De 40 dollars à 0,075 dollar : une longue chute

(Source : CoinGecko)

Le projet de jetons non fongibles CryptoKitties, créé par Dapper Labs, a annoncé en septembre 2019 le développement de Flow, une nouvelle blockchain de couche 1 conçue pour résoudre les défis de scalabilité rencontrés par les applications grand public telles que les jeux et les collections numériques. Le succès initial de NBA Top Shot (plateforme NFT pour échanger des moments officiels de la NBA) a permis à la blockchain Flow d’attirer l’attention du grand public en 2020 et 2021.

Dans ce contexte, selon CoinGecko, le jeton FLOW de cette blockchain a atteint plus de 40 dollars en 2021. La dynamique de croissance s’est poursuivie en 2022, avec la levée d’environ 725 millions de dollars auprès d’investisseurs tels qu’Andreessen Horowitz (a16z) et Union Square Ventures, pour soutenir l’écosystème. Ce soutien de haut niveau a fait de Flow un leader perçu dans l’infrastructure NFT.

Cependant, avec le refroidissement du marché NFT dans les années suivantes, le token FLOW a perdu de son élan, tombant hors du top 300 des cryptomonnaies par capitalisation. Après l’incident du 27 décembre, le prix de FLOW a accéléré sa chute, perdant environ 40 % en cinq heures. Le prix a brièvement atteint un creux de 0,075 dollar le 2 janvier, avant de rebondir. Selon Cointelegraph, au moment de la rédaction, il se négociait autour de 0,10 dollar, en hausse d’environ 16 % en 24 heures.

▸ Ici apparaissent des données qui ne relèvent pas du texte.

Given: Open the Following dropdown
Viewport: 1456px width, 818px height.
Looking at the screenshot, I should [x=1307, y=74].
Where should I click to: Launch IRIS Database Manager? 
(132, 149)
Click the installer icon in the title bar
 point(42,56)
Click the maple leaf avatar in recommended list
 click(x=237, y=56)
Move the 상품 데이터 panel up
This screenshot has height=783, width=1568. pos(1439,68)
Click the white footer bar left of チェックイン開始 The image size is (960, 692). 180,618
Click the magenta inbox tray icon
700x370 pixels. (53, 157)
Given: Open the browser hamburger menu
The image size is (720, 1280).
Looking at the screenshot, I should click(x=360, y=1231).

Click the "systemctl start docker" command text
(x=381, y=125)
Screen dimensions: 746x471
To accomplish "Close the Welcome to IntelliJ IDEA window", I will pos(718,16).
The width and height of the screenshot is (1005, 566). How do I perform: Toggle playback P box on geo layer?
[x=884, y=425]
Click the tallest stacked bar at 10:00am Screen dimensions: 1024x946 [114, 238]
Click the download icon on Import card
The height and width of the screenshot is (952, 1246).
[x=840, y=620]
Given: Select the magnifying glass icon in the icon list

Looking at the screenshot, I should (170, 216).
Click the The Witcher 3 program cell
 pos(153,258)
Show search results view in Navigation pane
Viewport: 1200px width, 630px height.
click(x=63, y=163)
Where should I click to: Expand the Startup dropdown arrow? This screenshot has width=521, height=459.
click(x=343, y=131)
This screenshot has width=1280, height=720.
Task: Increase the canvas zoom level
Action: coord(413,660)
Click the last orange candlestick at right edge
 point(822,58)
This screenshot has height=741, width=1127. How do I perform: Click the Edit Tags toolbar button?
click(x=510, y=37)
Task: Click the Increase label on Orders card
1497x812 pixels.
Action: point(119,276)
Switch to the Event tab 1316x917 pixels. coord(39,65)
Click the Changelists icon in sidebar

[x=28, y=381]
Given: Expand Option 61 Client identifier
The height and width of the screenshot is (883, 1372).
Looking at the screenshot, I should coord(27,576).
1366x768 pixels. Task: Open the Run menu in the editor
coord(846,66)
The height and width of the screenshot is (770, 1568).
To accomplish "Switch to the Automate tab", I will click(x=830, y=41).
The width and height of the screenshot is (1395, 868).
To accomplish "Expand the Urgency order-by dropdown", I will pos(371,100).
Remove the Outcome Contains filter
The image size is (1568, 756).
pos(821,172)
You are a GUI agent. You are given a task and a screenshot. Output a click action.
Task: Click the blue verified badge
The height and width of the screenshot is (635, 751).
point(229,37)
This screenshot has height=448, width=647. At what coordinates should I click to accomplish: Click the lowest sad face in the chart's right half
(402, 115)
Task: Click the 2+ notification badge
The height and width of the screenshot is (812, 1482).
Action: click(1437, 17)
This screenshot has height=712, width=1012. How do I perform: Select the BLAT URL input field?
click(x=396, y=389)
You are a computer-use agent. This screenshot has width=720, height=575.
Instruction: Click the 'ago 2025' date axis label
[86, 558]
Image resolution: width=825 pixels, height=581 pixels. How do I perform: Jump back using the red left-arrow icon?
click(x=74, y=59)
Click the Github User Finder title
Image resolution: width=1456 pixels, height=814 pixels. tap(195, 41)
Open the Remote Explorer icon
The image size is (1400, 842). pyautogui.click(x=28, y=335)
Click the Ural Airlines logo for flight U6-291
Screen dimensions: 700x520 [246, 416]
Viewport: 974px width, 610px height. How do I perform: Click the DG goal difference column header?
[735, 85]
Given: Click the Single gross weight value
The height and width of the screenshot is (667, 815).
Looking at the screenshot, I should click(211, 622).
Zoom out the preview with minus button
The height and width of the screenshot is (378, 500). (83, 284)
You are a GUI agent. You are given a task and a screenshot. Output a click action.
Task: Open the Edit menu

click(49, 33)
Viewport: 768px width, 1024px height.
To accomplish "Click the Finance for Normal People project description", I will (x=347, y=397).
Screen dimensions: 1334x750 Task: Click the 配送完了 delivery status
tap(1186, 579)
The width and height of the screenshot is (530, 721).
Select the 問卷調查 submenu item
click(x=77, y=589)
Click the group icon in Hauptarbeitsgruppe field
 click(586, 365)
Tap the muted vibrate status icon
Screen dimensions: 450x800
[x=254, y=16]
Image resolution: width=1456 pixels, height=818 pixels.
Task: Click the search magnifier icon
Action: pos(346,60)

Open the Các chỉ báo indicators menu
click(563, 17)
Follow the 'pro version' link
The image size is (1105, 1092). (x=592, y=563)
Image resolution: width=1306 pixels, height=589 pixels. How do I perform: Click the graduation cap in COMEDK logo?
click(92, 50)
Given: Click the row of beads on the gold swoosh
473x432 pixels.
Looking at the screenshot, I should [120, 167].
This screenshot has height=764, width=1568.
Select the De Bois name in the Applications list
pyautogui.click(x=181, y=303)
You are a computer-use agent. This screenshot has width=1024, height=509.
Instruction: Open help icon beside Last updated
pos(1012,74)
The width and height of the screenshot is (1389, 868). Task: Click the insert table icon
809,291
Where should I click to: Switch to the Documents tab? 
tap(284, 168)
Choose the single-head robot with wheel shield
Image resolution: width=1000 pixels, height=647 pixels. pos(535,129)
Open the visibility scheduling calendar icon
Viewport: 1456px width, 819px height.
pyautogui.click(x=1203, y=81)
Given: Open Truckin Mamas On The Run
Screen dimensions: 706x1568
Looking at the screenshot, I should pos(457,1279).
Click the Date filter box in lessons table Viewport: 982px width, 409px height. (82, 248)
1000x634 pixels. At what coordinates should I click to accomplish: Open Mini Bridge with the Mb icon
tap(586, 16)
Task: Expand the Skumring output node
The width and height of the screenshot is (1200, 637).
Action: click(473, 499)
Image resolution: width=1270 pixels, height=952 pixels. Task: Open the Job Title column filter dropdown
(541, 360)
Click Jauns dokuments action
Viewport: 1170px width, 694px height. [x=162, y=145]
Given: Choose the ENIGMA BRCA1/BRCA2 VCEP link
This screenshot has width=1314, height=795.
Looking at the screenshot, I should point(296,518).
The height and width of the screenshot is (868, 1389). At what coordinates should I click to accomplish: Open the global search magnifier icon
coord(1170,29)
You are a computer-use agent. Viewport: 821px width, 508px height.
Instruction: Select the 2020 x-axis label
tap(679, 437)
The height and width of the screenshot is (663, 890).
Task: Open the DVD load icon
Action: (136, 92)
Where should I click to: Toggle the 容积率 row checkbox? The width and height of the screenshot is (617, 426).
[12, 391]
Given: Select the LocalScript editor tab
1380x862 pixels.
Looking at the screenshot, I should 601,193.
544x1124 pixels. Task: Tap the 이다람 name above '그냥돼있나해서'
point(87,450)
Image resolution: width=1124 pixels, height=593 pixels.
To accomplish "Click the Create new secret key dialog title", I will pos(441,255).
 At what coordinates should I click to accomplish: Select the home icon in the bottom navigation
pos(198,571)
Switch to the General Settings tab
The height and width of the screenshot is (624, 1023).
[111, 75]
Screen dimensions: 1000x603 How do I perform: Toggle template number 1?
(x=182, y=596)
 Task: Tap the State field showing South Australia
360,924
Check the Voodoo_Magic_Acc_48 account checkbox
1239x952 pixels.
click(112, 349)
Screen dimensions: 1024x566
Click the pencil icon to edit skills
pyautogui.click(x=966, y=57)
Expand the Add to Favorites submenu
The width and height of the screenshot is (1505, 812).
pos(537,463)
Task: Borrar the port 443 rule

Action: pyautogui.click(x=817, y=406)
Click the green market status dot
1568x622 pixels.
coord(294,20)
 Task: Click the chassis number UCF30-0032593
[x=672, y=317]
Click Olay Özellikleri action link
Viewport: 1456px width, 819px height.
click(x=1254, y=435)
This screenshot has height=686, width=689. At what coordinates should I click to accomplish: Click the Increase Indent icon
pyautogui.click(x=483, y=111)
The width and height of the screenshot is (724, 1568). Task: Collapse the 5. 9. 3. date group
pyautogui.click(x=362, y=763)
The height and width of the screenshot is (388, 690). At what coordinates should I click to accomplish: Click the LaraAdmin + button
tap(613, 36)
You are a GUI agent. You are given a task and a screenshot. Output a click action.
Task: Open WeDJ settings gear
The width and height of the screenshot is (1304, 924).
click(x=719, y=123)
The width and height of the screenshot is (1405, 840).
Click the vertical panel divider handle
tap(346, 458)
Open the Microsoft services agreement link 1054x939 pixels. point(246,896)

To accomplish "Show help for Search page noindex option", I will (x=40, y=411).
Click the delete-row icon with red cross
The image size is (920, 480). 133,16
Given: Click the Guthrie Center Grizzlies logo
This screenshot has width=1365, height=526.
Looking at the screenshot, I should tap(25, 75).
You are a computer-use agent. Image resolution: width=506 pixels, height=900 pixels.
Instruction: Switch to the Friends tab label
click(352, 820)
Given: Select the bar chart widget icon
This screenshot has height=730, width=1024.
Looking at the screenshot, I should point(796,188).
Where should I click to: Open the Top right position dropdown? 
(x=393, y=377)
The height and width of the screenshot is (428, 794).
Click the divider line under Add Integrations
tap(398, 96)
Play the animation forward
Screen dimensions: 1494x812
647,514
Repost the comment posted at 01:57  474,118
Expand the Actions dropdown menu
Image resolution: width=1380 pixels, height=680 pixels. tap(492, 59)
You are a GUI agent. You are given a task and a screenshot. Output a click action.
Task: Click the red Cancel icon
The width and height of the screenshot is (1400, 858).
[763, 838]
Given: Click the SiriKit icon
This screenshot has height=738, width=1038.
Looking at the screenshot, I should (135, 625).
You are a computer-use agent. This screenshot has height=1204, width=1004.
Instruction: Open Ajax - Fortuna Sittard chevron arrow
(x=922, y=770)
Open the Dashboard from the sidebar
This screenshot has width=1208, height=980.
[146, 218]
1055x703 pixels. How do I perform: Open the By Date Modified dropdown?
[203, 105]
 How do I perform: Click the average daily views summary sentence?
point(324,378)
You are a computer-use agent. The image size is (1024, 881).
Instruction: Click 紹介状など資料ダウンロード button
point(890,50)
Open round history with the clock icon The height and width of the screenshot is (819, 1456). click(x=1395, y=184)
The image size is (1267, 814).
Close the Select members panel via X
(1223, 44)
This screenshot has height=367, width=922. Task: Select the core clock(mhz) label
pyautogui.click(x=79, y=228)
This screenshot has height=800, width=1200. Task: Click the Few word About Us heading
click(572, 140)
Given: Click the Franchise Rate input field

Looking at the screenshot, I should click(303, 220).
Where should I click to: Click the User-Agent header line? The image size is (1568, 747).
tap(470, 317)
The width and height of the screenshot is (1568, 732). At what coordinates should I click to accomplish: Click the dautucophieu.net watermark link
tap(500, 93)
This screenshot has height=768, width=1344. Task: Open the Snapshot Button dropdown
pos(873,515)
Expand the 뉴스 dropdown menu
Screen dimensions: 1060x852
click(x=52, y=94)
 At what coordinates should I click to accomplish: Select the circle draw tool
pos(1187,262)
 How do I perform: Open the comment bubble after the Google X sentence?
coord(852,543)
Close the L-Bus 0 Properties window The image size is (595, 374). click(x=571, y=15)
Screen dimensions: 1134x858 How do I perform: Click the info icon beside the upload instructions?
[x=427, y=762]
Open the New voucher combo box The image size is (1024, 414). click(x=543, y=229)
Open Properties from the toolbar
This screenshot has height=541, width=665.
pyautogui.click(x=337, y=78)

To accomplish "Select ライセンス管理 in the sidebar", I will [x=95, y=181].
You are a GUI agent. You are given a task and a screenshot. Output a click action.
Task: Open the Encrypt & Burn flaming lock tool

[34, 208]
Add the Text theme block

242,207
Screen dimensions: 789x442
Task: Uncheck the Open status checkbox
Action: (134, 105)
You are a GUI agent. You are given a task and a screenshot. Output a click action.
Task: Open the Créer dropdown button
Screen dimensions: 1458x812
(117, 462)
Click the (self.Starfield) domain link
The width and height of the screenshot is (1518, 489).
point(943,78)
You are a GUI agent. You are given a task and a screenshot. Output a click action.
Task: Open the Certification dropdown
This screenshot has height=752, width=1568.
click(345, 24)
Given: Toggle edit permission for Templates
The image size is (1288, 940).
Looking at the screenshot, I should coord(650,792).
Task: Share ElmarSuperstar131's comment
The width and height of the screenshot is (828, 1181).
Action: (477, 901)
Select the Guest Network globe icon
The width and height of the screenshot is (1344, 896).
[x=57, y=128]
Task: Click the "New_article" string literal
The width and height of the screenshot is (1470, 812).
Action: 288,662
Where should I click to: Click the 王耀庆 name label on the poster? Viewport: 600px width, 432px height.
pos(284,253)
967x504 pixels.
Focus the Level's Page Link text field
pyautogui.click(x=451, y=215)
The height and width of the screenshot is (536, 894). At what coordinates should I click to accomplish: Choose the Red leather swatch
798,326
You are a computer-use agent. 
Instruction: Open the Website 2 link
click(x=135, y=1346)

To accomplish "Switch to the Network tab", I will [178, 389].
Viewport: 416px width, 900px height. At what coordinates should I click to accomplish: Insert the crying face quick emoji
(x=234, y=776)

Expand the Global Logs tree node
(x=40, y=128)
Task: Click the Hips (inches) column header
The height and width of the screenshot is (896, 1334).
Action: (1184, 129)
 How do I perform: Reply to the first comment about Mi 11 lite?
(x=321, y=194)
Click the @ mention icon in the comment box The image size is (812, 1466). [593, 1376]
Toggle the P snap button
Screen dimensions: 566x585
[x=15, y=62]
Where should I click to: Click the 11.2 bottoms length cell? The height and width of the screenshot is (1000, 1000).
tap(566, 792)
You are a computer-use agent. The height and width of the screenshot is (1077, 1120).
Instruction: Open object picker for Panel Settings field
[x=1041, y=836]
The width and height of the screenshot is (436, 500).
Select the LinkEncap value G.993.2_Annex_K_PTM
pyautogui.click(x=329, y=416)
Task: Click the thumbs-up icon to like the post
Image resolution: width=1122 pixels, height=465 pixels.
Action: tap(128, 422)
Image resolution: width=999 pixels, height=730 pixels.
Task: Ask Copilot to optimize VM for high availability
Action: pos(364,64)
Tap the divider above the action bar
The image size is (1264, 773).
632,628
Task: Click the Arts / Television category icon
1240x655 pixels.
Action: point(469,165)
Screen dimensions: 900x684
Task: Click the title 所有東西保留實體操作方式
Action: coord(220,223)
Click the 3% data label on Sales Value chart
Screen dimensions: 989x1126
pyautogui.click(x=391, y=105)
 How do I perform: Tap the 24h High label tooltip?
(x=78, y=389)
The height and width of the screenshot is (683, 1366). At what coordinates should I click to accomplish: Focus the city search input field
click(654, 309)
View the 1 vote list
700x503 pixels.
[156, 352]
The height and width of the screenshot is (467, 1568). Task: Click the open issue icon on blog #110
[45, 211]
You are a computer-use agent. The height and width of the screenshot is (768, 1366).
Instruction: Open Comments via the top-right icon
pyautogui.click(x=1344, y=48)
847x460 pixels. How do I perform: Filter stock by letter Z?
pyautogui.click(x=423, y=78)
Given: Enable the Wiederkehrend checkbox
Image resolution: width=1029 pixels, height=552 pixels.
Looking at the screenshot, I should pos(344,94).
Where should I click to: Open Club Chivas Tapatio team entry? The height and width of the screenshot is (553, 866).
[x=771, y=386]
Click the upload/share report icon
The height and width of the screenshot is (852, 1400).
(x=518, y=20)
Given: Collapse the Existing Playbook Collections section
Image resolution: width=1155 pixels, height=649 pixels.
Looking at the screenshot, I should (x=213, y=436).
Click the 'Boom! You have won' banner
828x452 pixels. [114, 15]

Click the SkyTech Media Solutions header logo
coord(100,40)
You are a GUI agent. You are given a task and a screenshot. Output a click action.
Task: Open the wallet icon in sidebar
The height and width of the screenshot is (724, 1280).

De 40 dollars à 0,075 dollar, la chute dépasse 99,8 %, une dégringolade extrême même dans le marché crypto. La chute de Flow reflète la crise du secteur des infrastructures NFT, où les projets sans application concrète sont rapidement abandonnés lorsque la spéculation s’épuise.

Correction de la vulnérabilité et mesures de sécurité renforcées pour l’avenir

La fondation indique avoir corrigé la faille sous-jacente, renforcé les vérifications en temps réel, et étendu les tests de régression pour prévenir de futures attaques. Elle collabore également avec des partenaires en forensic et des autorités pour renforcer la surveillance et mettre en place un programme de récompenses pour la découverte de vulnérabilités, dans le cadre d’un effort global de sécurisation.

Cette réponse de sécurité globale est essentielle, mais elle met aussi en lumière des défauts dans la conception initiale de Flow. Cadence, le langage principal des contrats intelligents de Flow, présente une vulnérabilité permettant la copie d’actifs, révélant des lacunes dans l’audit de code et les tests de sécurité. Pour une blockchain en activité depuis plusieurs années, traitant des centaines de millions de dollars en transactions, une vulnérabilité au niveau du protocole est extrêmement rare et grave.

L’amélioration du programme de récompenses est un signal positif, mais la confiance des investisseurs a été affectée. Flow doit continuer à renforcer la sécurité par des audits réguliers, une transparence totale sur les incidents, et une politique zéro vulnérabilité pour restaurer la confiance. Dans un marché Layer-1 très concurrentiel, un incident de sécurité majeur pourrait être fatal.